» **Entries supplied**:

──────────────────────────────

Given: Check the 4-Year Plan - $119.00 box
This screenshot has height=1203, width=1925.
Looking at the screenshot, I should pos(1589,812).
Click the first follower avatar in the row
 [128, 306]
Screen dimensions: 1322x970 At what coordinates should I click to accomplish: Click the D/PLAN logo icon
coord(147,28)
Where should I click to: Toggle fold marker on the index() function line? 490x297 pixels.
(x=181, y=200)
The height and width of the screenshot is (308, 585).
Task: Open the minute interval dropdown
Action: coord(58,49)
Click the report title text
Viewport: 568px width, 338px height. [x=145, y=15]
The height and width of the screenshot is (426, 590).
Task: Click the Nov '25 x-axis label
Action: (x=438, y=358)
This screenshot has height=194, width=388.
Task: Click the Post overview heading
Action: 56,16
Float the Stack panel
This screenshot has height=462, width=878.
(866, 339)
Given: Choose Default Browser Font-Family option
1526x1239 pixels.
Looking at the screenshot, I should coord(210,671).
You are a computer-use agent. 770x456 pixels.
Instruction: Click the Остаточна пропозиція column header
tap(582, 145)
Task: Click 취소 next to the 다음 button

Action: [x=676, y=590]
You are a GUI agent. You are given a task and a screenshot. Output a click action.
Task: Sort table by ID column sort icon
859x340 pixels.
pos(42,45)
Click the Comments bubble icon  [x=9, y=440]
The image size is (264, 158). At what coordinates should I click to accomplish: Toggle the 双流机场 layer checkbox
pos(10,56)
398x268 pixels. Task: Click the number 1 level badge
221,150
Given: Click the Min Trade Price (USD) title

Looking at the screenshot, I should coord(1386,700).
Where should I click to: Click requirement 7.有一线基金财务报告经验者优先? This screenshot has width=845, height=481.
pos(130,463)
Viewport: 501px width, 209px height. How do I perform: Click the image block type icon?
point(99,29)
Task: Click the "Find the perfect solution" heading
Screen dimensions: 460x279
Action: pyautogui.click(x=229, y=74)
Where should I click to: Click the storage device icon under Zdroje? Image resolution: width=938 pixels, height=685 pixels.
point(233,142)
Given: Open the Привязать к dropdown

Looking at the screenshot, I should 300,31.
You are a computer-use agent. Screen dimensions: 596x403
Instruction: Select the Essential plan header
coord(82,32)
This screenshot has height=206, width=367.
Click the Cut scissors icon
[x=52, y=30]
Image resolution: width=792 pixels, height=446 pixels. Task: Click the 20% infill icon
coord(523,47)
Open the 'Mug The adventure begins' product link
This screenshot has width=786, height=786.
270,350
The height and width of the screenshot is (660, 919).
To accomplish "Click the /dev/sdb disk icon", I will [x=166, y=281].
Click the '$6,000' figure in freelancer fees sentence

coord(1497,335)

──────────────────────────────

» **Exercise**: What you give back should be exactly the lines of the data above from the line with "Where should I click to: Toggle" through the line with "Click the Comments", both of those included, and nothing more.

» **Answer section**:
Where should I click to: Toggle fold marker on the index() function line? 490x297 pixels.
(x=181, y=200)
The height and width of the screenshot is (308, 585).
Task: Open the minute interval dropdown
Action: coord(58,49)
Click the report title text
Viewport: 568px width, 338px height. [x=145, y=15]
The height and width of the screenshot is (426, 590).
Task: Click the Nov '25 x-axis label
Action: (x=438, y=358)
This screenshot has height=194, width=388.
Task: Click the Post overview heading
Action: 56,16
Float the Stack panel
This screenshot has height=462, width=878.
(866, 339)
Given: Choose Default Browser Font-Family option
1526x1239 pixels.
Looking at the screenshot, I should coord(210,671).
You are a computer-use agent. 770x456 pixels.
Instruction: Click the Остаточна пропозиція column header
tap(582, 145)
Task: Click 취소 next to the 다음 button

Action: [x=676, y=590]
You are a GUI agent. You are given a task and a screenshot. Output a click action.
Task: Sort table by ID column sort icon
859x340 pixels.
pos(42,45)
Click the Comments bubble icon  [x=9, y=440]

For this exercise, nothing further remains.